◆ Pasaje de origen ◆
Así, de hecho, se han figurado siempre los hombres el día de fiesta, el Shabat. Por eso, ese tiempo y lugar puede entenderse también como aquel en que el cuerpo, el órgano corporal, ha sido independizado de su función o finalidad, y es usado, como lo harán los beatos después del Juicio -según se esmeraron en razonar los teólogos medievales-, solo para exhibirlo:

“En la inoperosidad, no es la potencia la que es desactivada, sino sólo los objetivos y las modalidades en los que su ejercicio había sido inscripto y separado. Y es esta potencia la que ahora deviene el órgano de un posible nuevo uso, el órgano de un cuerpo cuya organicidad se ha vuelto inoperosa y suspendida. Usar un cuerpo y servirse de él como instrumento para un fin no son, de hecho, la misma cosa. Pero tampoco se trata aquí de la simple e insípida ausencia de un fin, con la que muchas veces se confunden la ética y la belleza. Se trata, más bien, de volver inoperosa una actividad destinada a un fin, para disponerla a un nuevo uso, que no abole el viejo, sino que insiste en él y lo exhibe. Tal como hacen el deseo amoroso y la así llamada perversión cada vez que usan los órganos de la función nutritiva y reproductiva para desviarlos -en el acto mismo de su ejercicio- de su significado fisiológico hacia una nueva y más humana operación. O el bailarín, cuando deshace y desorganiza la economía de los movimientos corporales para reencontrarlos en su coreografía intactos y, a la vez, transfigurados” (“El cuerpo glorioso”, en G. Agamben, Desnudez, Adriana Hidalgo editora, 2011, pg. 150)

A esto puede llamársele, también, profanación: el tiempo de después de la historia, es el tiempo del vivir profanando. Es el tiempo del uso, como en los verdaderos franciscanos, no de la propiedad (Altissima povertà). Es, desde luego, un tiempo post-político:

“La "vida feliz" sobre la que debe fundarse la filosofía política no puede por eso ser ni la nuda vida que la soberanía presupone para hacer de ella el propio sujeto, ni el extrañamiento impenetrable de la ciencia y de la biopolítica modernas, a las que hoy se trata en vano de sacralizar, sino, precisamente, una "vida suficiente" y absolutamente profana, que haya alcanzado la perfección de la propia potencia y de la propia comunicabilidad, y sobre la cual la soberanía y el derecho no tengan ya control alguno”. (Medios sin fin, Pre-textos, 2001, pg. 97)

Nuevamente en términos teológicos, puede decirse que los hombres del otro tiempo “estarán” como están los niños no bautizados en el limbo, ni premiados ni castigados, felices olvidados de Dios y la Justicia:

“La pena más grande -la carencia de la visión de Dios- se vuelca así en alegría natural: definitivamente perdidos, habitan sin dolor en el abandono divino. No es que Dios los haya olvidado, sino que ellos lo han olvidado a Él desde siempre, y el descuido divino resulta impotente contra su olvido. Como cartas que han quedado sin destinatario, estos resucitados han quedado sin destino. Ni bienaventurados como los elegidos, ni desesperados como los condenados, están llenos de una alegría para siempre sin destinación (La comunidad que viene, pg. 11)

◆ Consigna escrita 1 ◆
Responde según el pasaje:
(a) ¿Qué editorial publicó "Desnudez" y en qué año?
(b) ¿De qué obra procede la cita sobre la "vida feliz"?
(c) ¿Con quiénes se compara a los hombres del otro tiempo?
◆ Consigna escrita 2 ◆
¿Concuerda cada afirmación con el pasaje? Contesta sí o no y cita las palabras que lo deciden.
(a) En la inoperosidad se desactiva la potencia.
(b) El tiempo de después de la historia es un tiempo post-político.
(c) Dios ha olvidado a los que habitan el limbo.
◆ Consigna escrita 3 ◆
¿Puedes imprimir sin cambios el fragmento del pasaje que empieza en "Nuevamente en términos" y termina en "viene, pg. 11)"?

◆ Extracto de datos ◆
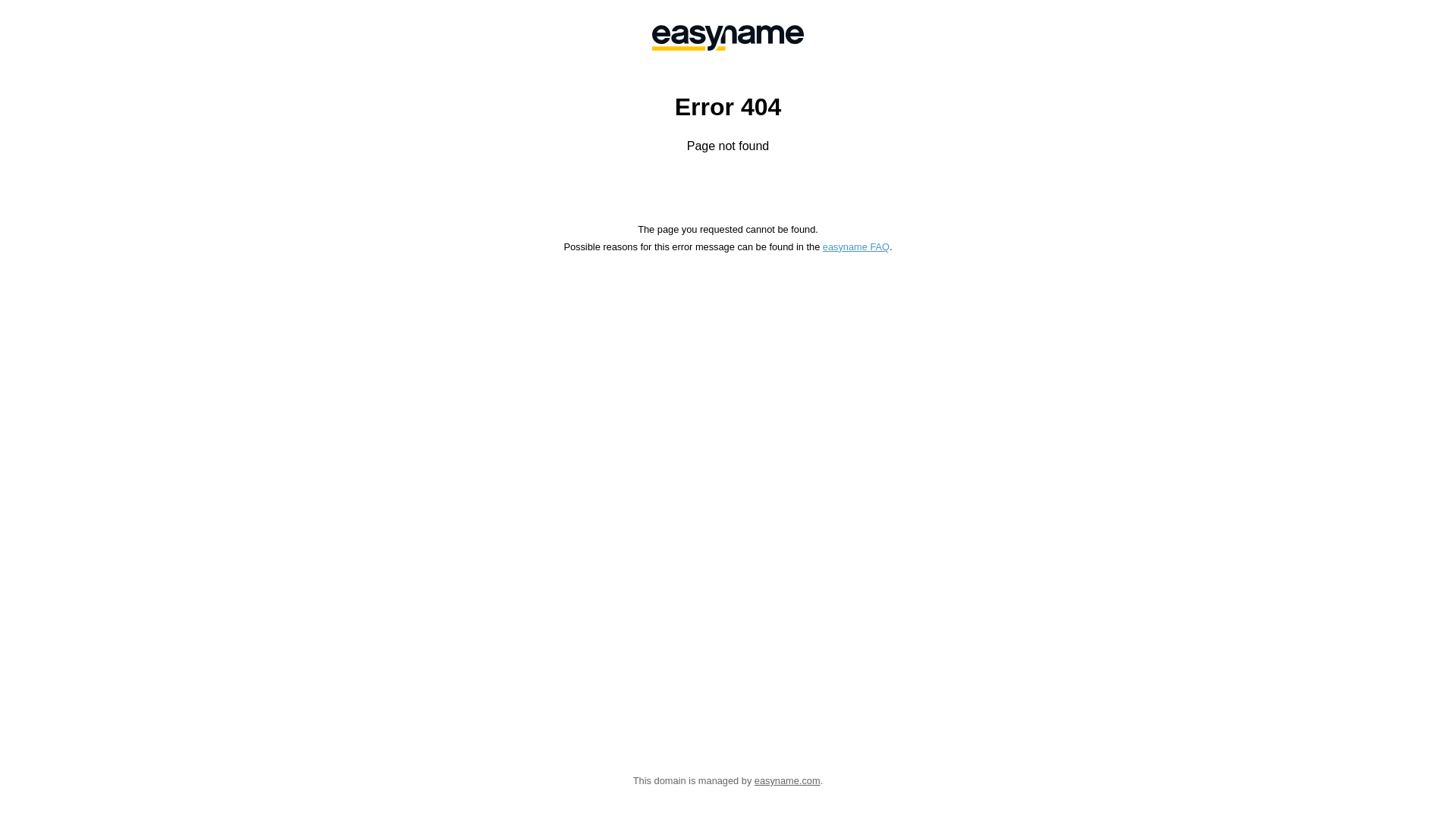 Image resolution: width=1456 pixels, height=819 pixels. I want to click on 'easyname GmbH', so click(728, 37).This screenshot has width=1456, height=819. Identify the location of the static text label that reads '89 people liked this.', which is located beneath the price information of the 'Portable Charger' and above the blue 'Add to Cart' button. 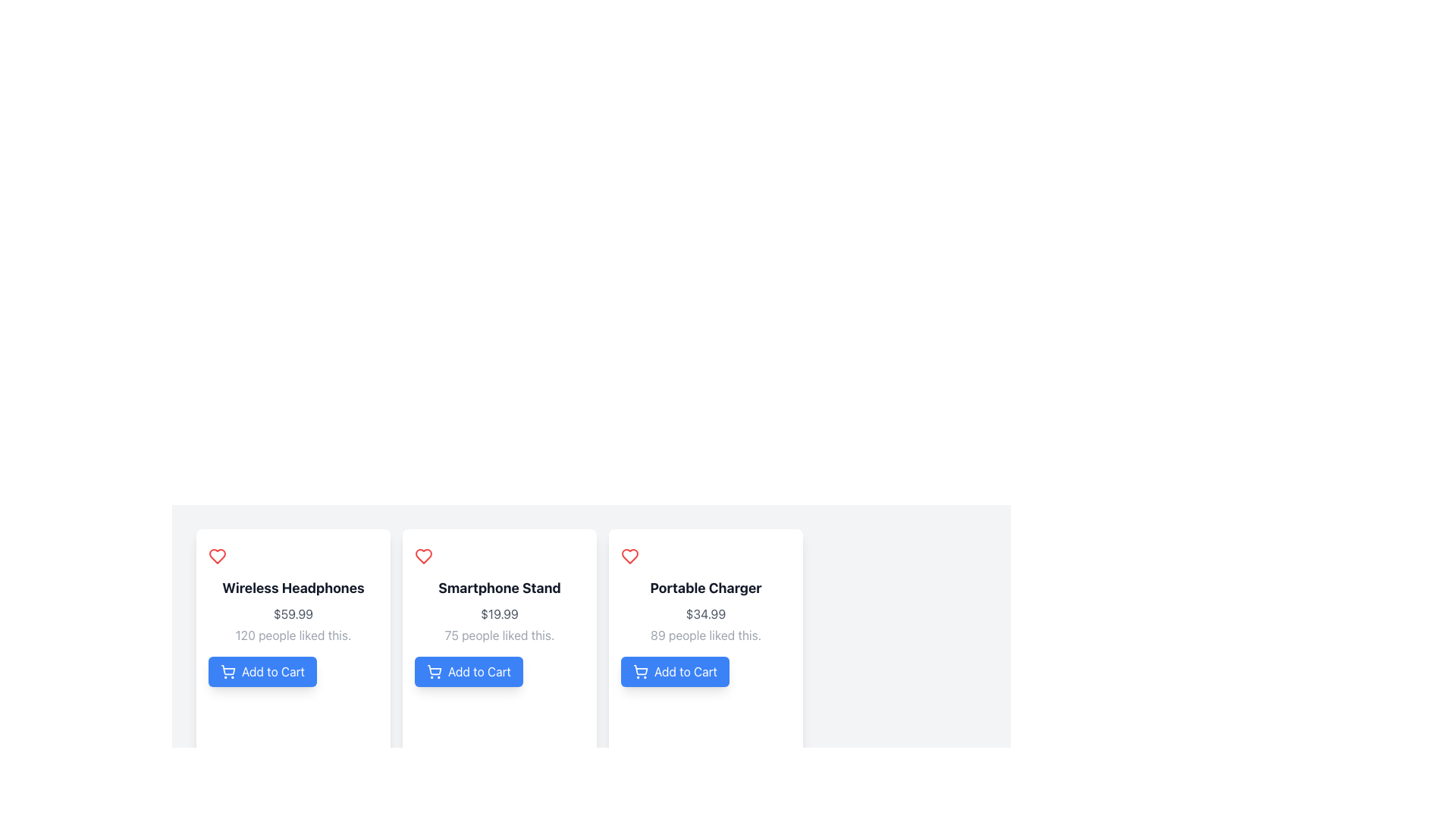
(705, 635).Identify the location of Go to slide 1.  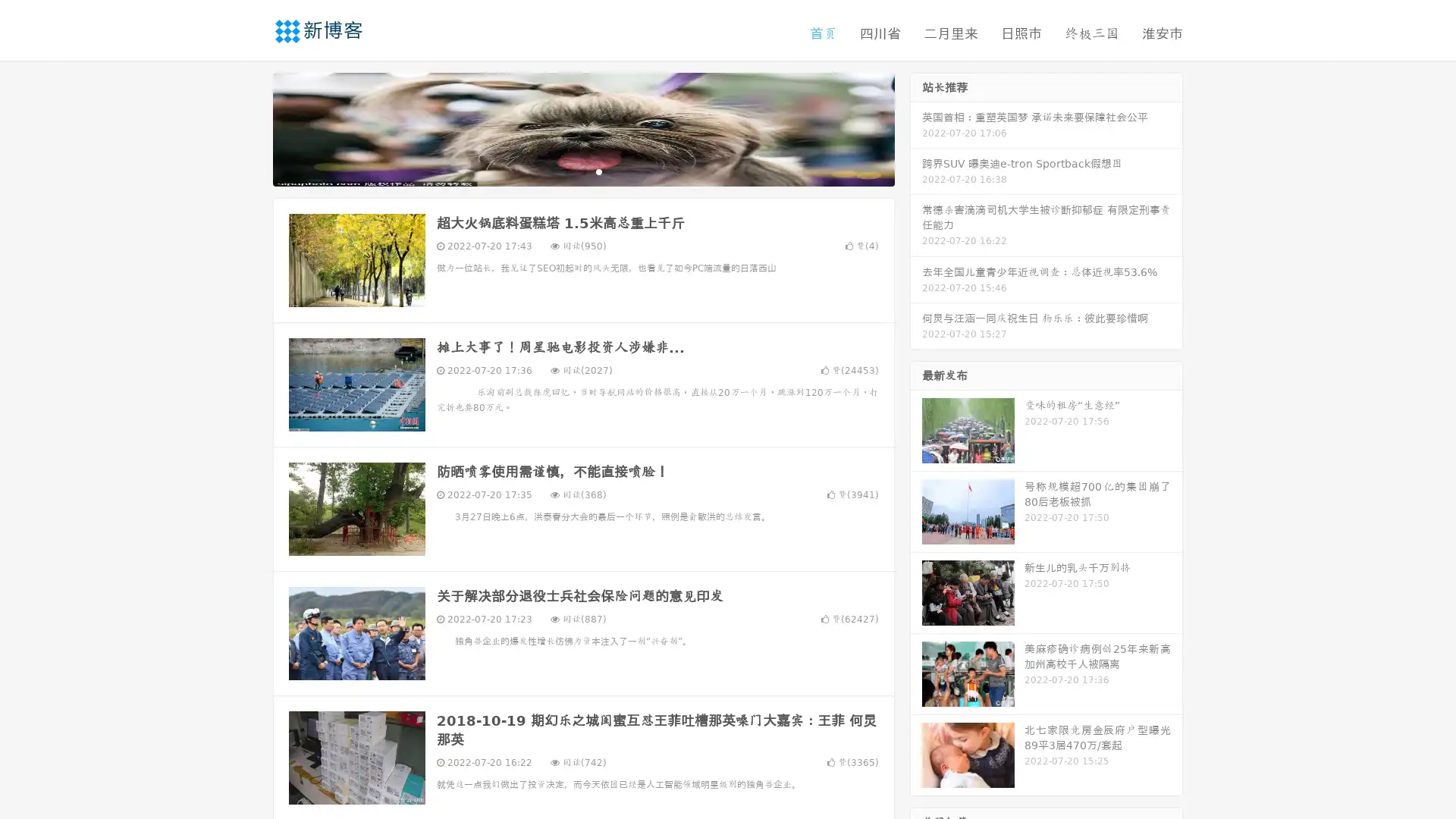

◆ Respuesta 1 ◆
(a) Adriana Hidalgo editora, en 2011.
(b) De "Medios sin fin" (Pre-textos, 2001).
(c) Con los niños no bautizados en el limbo.

◆ Respuesta 2 ◆
(a) No: "no es la potencia la que es desactivada, sino sólo los objetivos y las modalidades en los que su ejercicio había sido inscripto y separado"
(b) Sí: "Es, desde luego, un tiempo post-político"
(c) No: "No es que Dios los haya olvidado, sino que ellos lo han olvidado a Él desde siempre"

◆ Respuesta 3 ◆
Nuevamente en términos teológicos, puede decirse que los hombres del otro tiempo “estarán” como están los niños no bautizados en el limbo, ni premiados ni castigados, felices olvidados de Dios y la Justicia:

“La pena más grande -la carencia de la visión de Dios- se vuelca así en alegría natural: definitivamente perdidos, habitan sin dolor en el abandono divino. No es que Dios los haya olvidado, sino que ellos lo han olvidado a Él desde siempre, y el descuido divino resulta impotente contra su olvido. Como cartas que han quedado sin destinatario, estos resucitados han quedado sin destino. Ni bienaventurados como los elegidos, ni desesperados como los condenados, están llenos de una alegría para siempre sin destinación (La comunidad que viene, pg. 11)